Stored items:
..............................
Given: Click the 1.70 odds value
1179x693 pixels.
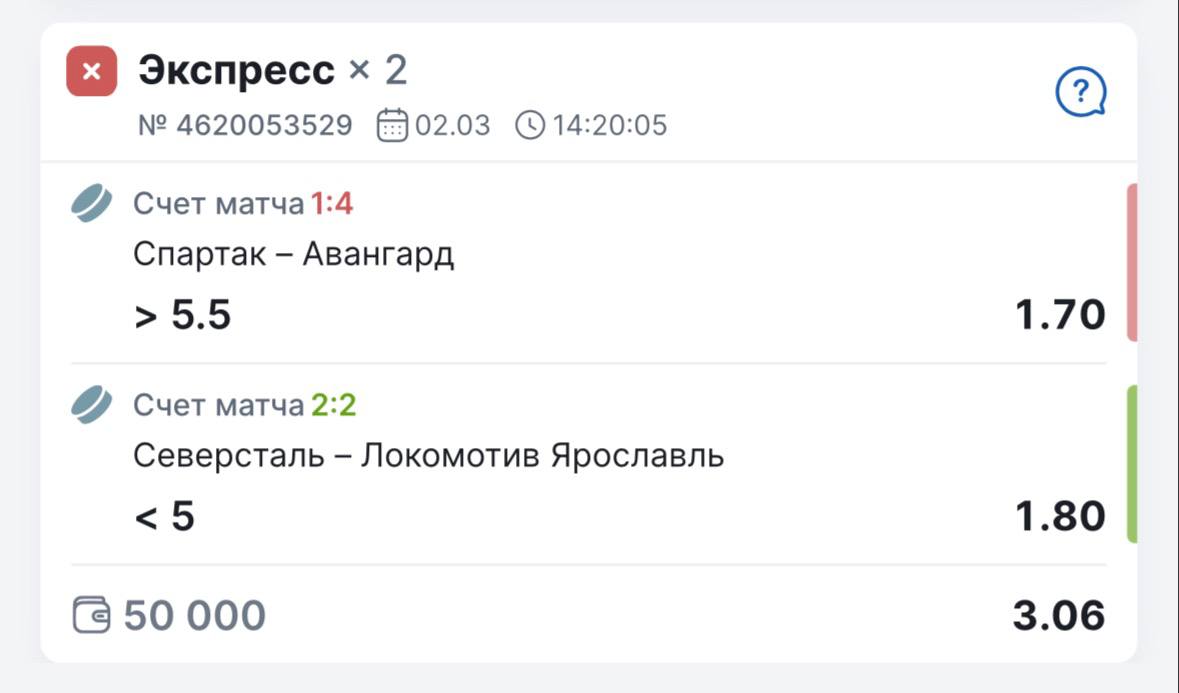Looking at the screenshot, I should point(1060,316).
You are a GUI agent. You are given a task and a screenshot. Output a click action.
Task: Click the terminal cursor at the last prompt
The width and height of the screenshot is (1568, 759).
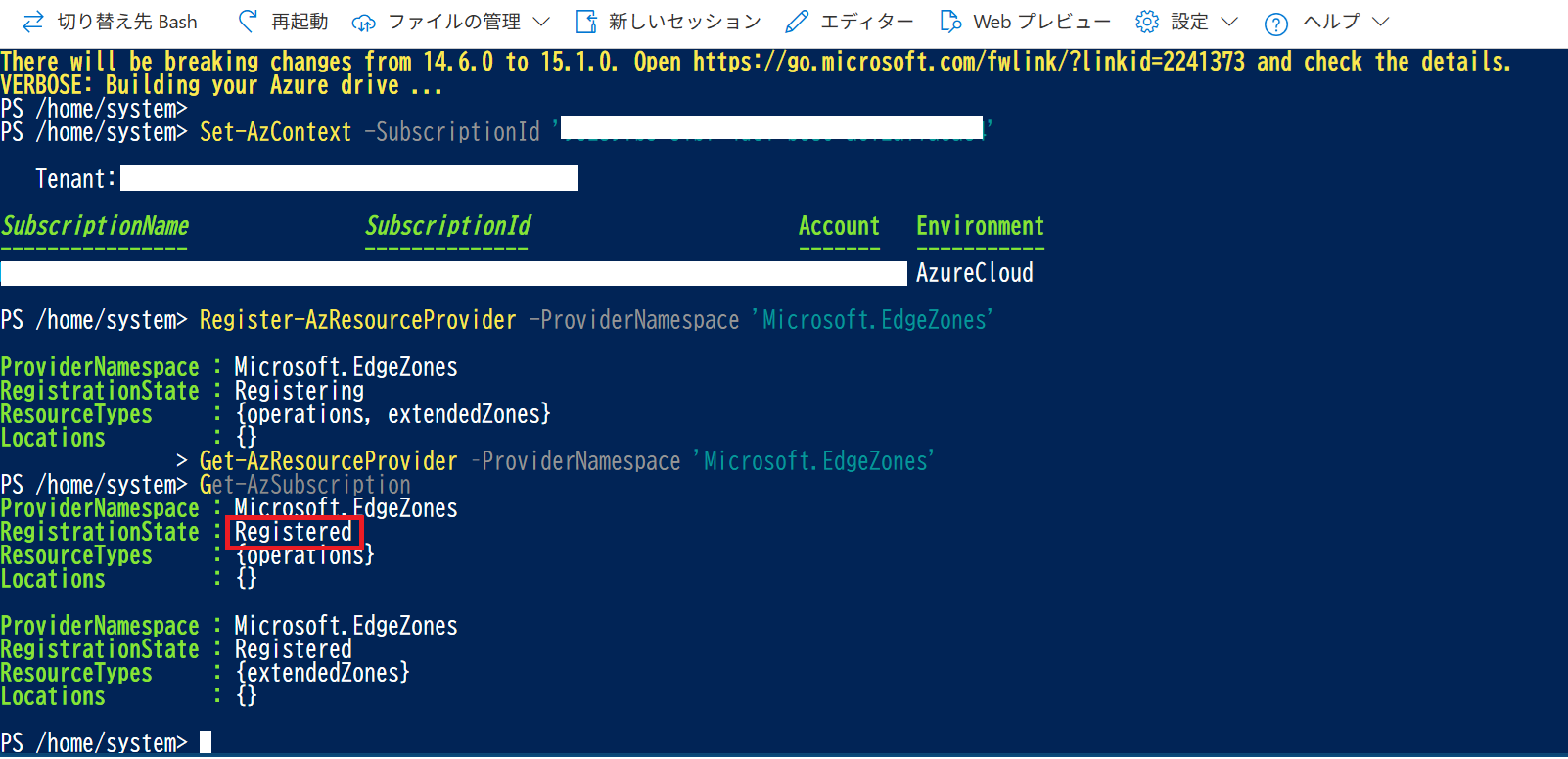(206, 742)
..............................
• **Your objective**
Excluding the images, return each record above precisely as written.

• **Output for this task**
Given: Click the 1.70 odds value
1179x693 pixels.
Looking at the screenshot, I should point(1060,316).
You are a GUI agent. You are given a task and a screenshot. Output a click action.
Task: Click the terminal cursor at the last prompt
The width and height of the screenshot is (1568, 759).
(206, 742)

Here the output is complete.